DATA RECORDS below:

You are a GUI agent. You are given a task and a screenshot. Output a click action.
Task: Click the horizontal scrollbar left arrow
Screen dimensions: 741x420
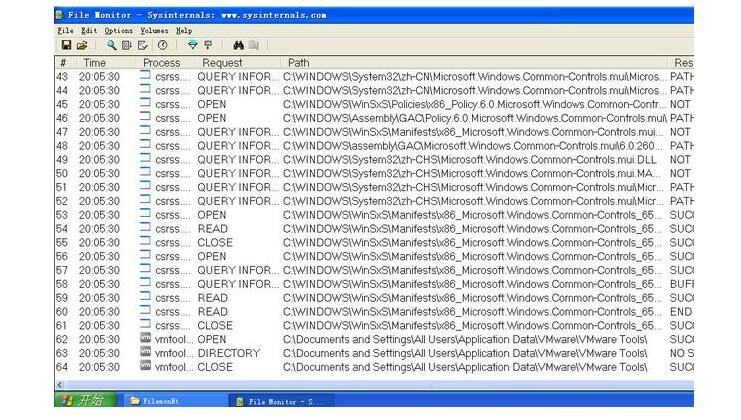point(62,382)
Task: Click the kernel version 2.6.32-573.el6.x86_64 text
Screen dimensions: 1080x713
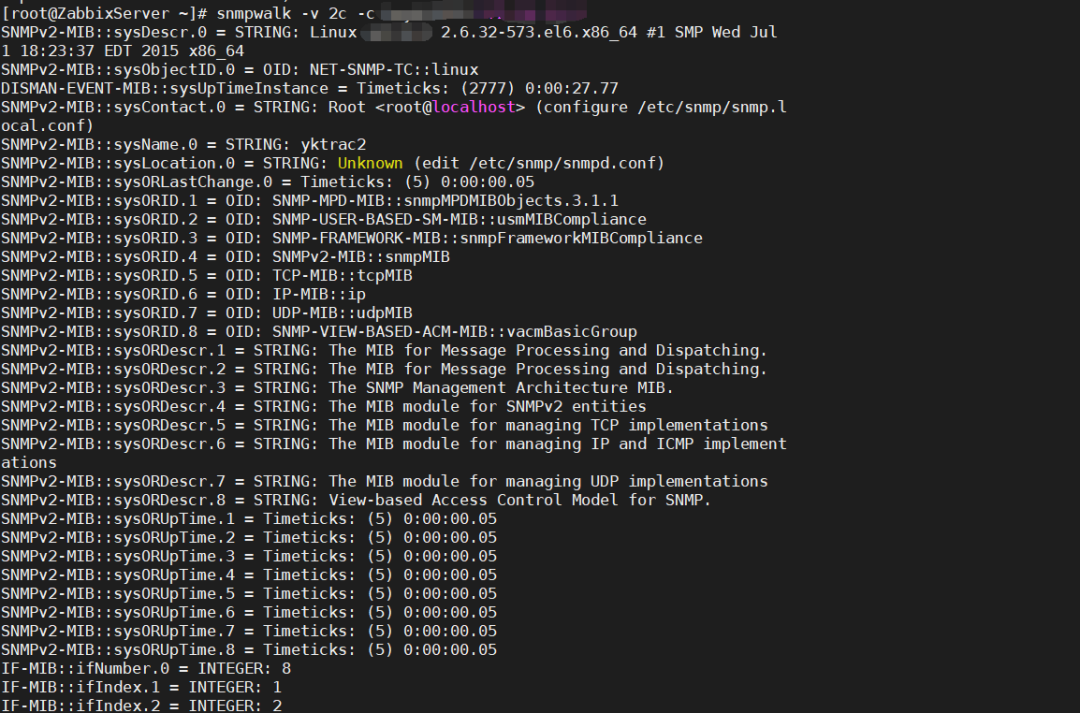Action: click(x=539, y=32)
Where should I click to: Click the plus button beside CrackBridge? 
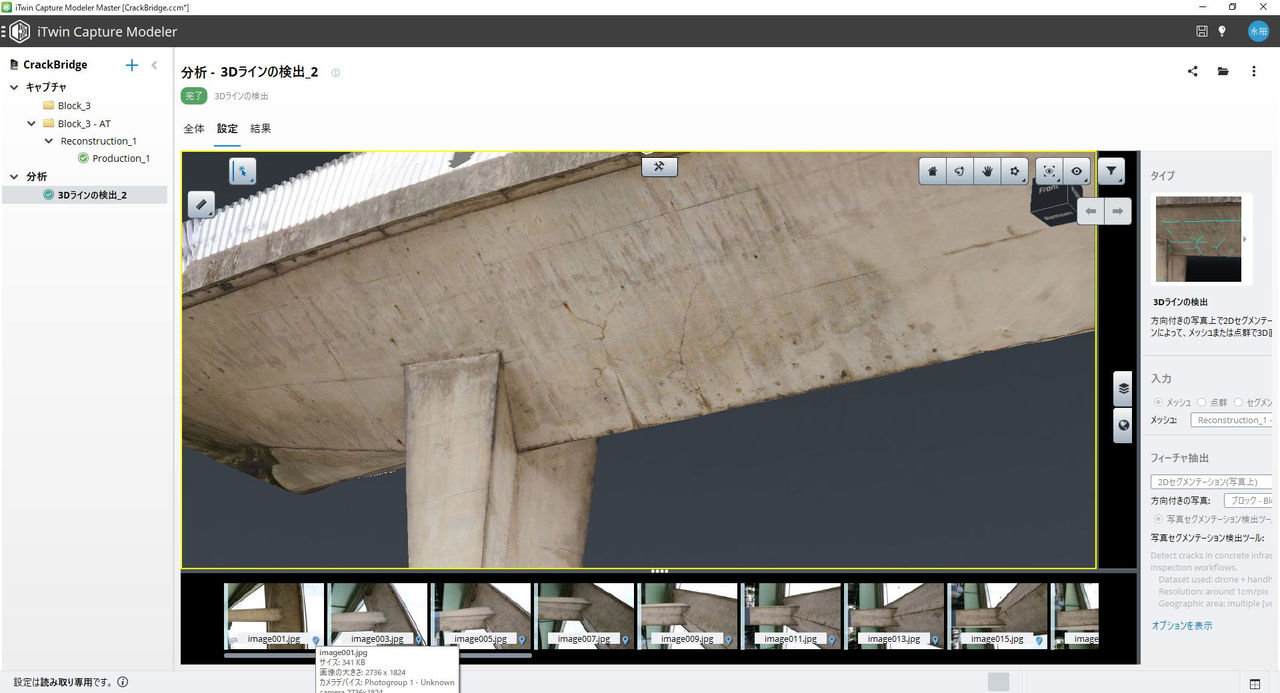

End of DATA RECORDS.

» **INSTRUCTIONS TO FOLLOW**: Please quote the records above exactly, beginning at the line that contains "Task: Click the kernel" and ending at their last line. Leave the pictures out.

» **TASK RESULT**:
Task: Click the kernel version 2.6.32-573.el6.x86_64 text
Screen dimensions: 1080x713
Action: click(x=539, y=32)
Where should I click to: Click the plus button beside CrackBridge? 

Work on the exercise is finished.